Condanna don Gatti, ecco le motivazioni

PERUGIA – Don Lucio Gatti è stato condannato a due anni di reclusione (dietro patteggiamento) perché non «poteva emettersi sentenza di assoluzione nel merito ex articolo 129 cpp, alla luce degli atti contenuti nel fascicolo del pubblico ministero (in particolare indagini di pg, dichiarazioni testimoniali rese dalle persone offese in sede di incidente probatorio, sommarie informazioni a riscontro) da cui emergono con chiarezza le varie condotte di abuso dei mezzi di correzione e molestie sessuali in danno della comunità gestita dal Gatti». È quanto spiega il giudice Alberto Avenoso nelle motivazioni della sentenza che ha chiuso il caso sulle molestie e gli abusi perpetrati dall’allora direttore della Caritas diocesana di Perugia, attualmente sospeso dal sacerdozio per cinque anni.

Sempre secondo il giudice per l’udienza preliminare «corretta risulta la qualificazione dei reati nei termini di cui in epigrafe. Congrua e corretta appare, quindi, la pena richiesta per gli imputati» e considerando l’applicazione «della diminuente di cui all’articolo 609 bis comma III cp, non essendo stata usata specifica particolare violenza nei confronti delle persone offese» si calcola la pena base per il delitto «di cui al capo E, più grave, anni sei di reclusione ridotta ex articolo 609 bis comma 3 cpp; aumentata (in parti eguali per ciascun altro reato) a complessivi anni tre … definitivamente ridotta per il rito ad anni due di reclusione».

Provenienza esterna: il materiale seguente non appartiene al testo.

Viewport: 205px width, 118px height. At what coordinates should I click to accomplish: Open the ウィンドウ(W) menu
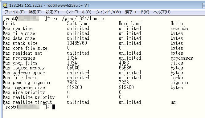(108, 12)
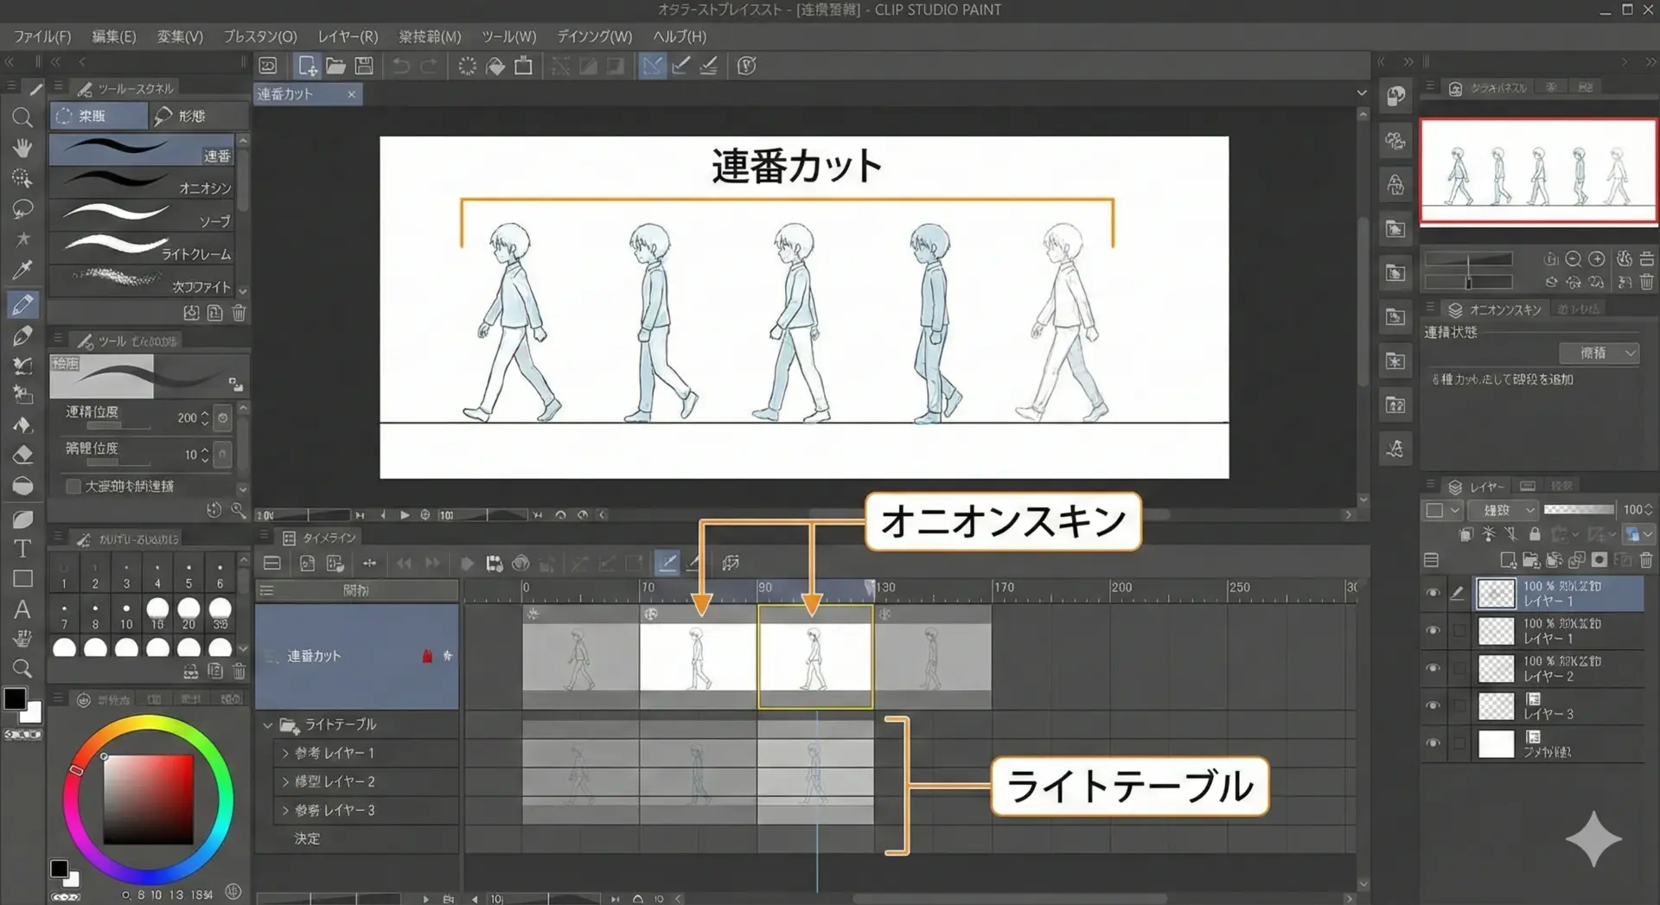Click the Open folder icon
The image size is (1660, 905).
[x=335, y=66]
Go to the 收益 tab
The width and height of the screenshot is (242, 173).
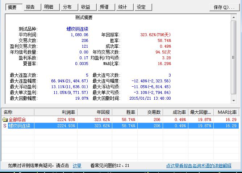(x=86, y=7)
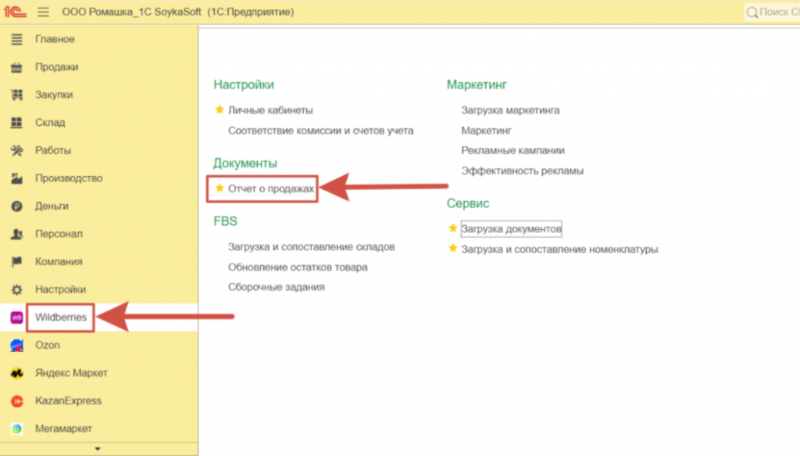Screen dimensions: 800x456
Task: Open the Склад section
Action: 50,123
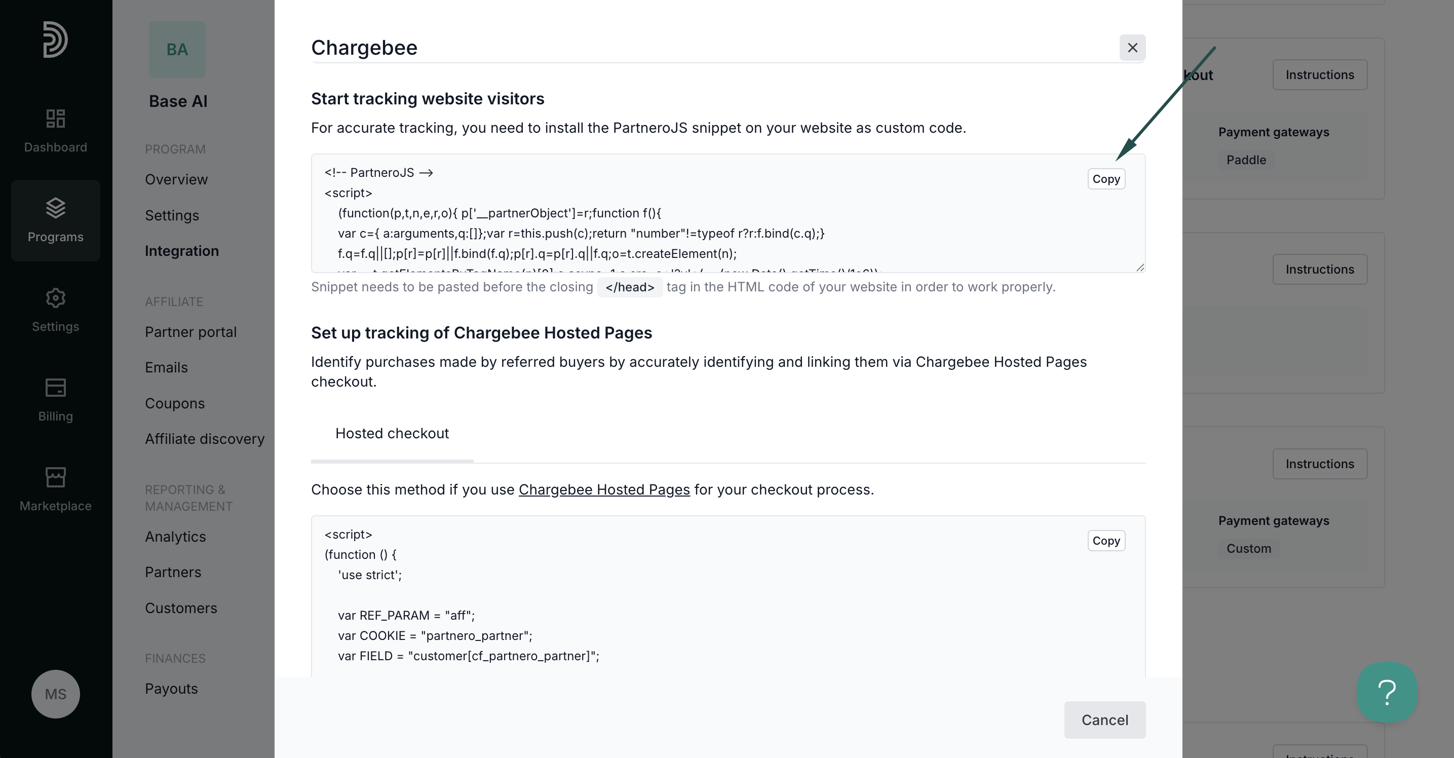Select the Hosted checkout tab
This screenshot has width=1454, height=758.
point(392,433)
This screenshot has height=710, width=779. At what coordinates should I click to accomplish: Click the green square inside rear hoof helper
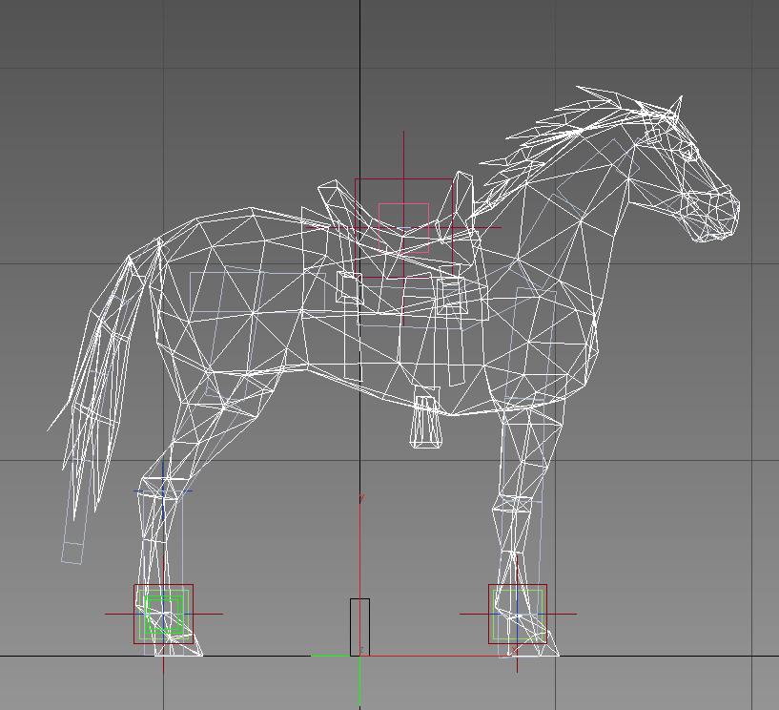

L’accusa più grave, quella del capo E, riguarda un episodio nel quale «in qualità di direttore della Caritas diocesana e come tale responsabile della comunità di San Fatucchio, dopo aver accolto … in comunità, offrendogli l’opportunità di ottenere un permesso di soggiorno e approfittando dello stato di soggezione che la persona offesa, clandestina, aveva per tale motivo nei di lui confronti, durante il percorso in auto da Roma a Castiglion del Lago, chiedeva al … di abbassare i pantaloni per capire al tatto dove aveva dolori di cui si era lamentato nel corso della permanenza in comunità, così ingannandolo sulle sue reali intenzioni, toccandogli i genitali … così costringendolo con la minaccia di non fargli ottenere il permesso di soggiorno».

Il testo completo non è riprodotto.